Wednesday, December 20, 2006

A Litany of Lies

The British detectives who travelled to Moscow to attempt to unravel the mysterious death of a former KGB man in London were probably under no illusions as to the difficulties they would face. Dealing with the Russians has never been a straightforward process, it never is with totalitarian states, and this is admirably illustrated by a study of a Russian publication, “The Hitler Book.”

There must be over one thousand books on the subject of the life and times of Adolf Hitler and, in spite of the excellence of many of these, none have come close to penetrating the mind of the man who called himself The Fuhrer. Much of the problem stems from his rarely having committed his thoughts to paper. Mein Kampf was merely a wordy diatribe of half-baked notions and revealed nothing of the man. Had “The Hitler Diaries” not been total forgeries, they might have shone some light, as have Goebbel’s on his devious character, but Hitler seems to have kept no diary. Martin Bormann attempted to record, surreptitiously, Hitler’s table talk but this proved to be totally inconsequential ramblings on a variety of subjects. Perhaps this was the true mind of Hitler, inconsequential.

It may have been the enigma of the Nazi leader that prompted Joseph Stalin to commission a biography of his dictatorial counterpart in 1947. A team of writers under the leadership of Feodor Karpovitch Parparov were given the dubious honour of preparing the material for their notoriously prickly boss. The ultimate raspberry award for any ghost writer, Siberia must have looked like a holiday camp to them. They did have two sources that should have been of immense value. Heinz Linge and Otto Gunsche were two SS officers who had been captured by the Russians shortly after the suicide of Hitler. Both had been in daily contact with him over the past few years.

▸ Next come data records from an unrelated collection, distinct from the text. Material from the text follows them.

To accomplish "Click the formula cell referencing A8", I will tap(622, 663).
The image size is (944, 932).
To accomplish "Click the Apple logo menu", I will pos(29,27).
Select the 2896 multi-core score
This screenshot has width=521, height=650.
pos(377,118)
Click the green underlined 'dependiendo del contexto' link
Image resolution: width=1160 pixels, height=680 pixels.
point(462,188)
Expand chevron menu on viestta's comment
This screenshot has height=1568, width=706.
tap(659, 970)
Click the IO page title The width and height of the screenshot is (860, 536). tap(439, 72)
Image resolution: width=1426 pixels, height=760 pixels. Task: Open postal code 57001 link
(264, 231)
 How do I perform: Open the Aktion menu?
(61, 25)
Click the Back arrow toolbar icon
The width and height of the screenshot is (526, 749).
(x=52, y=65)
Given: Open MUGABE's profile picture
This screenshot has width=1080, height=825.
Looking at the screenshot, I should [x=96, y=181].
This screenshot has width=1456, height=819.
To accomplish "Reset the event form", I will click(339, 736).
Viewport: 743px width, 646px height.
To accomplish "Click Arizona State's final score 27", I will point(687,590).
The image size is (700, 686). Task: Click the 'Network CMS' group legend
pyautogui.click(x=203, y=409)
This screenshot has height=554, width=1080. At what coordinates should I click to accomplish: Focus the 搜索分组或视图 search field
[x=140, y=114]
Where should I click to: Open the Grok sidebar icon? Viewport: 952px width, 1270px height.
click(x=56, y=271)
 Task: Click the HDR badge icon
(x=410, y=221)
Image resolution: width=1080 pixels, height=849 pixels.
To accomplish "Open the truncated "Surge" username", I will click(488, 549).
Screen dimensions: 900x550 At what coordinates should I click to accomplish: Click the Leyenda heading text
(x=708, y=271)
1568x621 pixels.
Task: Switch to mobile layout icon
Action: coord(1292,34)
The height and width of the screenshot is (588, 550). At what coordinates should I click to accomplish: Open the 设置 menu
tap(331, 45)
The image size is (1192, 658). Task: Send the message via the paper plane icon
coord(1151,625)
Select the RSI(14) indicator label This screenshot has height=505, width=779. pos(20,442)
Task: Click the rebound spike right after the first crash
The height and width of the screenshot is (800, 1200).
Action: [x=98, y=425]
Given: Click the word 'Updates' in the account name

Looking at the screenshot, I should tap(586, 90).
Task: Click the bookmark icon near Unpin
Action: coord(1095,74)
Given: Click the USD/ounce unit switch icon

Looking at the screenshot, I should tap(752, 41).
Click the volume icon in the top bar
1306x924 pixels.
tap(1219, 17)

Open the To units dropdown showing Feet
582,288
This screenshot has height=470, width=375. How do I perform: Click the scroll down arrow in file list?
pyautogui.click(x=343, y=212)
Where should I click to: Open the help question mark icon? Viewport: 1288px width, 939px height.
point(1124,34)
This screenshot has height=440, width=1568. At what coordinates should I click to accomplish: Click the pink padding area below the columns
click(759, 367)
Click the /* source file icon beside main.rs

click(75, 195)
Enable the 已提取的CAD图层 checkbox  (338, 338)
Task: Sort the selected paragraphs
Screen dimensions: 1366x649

The British author, Hugh Trevor-Roper, had interviewed both men in 1945 when he wrote his authoritative work, “The Last days of Hitler,” which has remained substantially the most accurate description of those turbulent days. Now the Russians turned to them as a main source for information.

Both men were prisoners and almost certainly their first priority would have been to give their interrogators information that they wanted – not necessarily the information that a strict adherence to facts would involve. And who could blame them? Neither man could be classified as particularly erudite and their contributions seem to consist mostly of tattle-tale stuff, interesting enough if its accuracy could be relied upon, but little more than court gossip. Once again, we are missing the essence of the man.

If the authors of “The Hitler Book” had read any of the existing works on the life of their subject, it does not show up in the final version. By 1949 they had polished it for presentation and it reads as being the submission of an amateurish student thesis to an especially cantankerous professor. The shadow of the Lubyanka prison seems to have been hovering over them.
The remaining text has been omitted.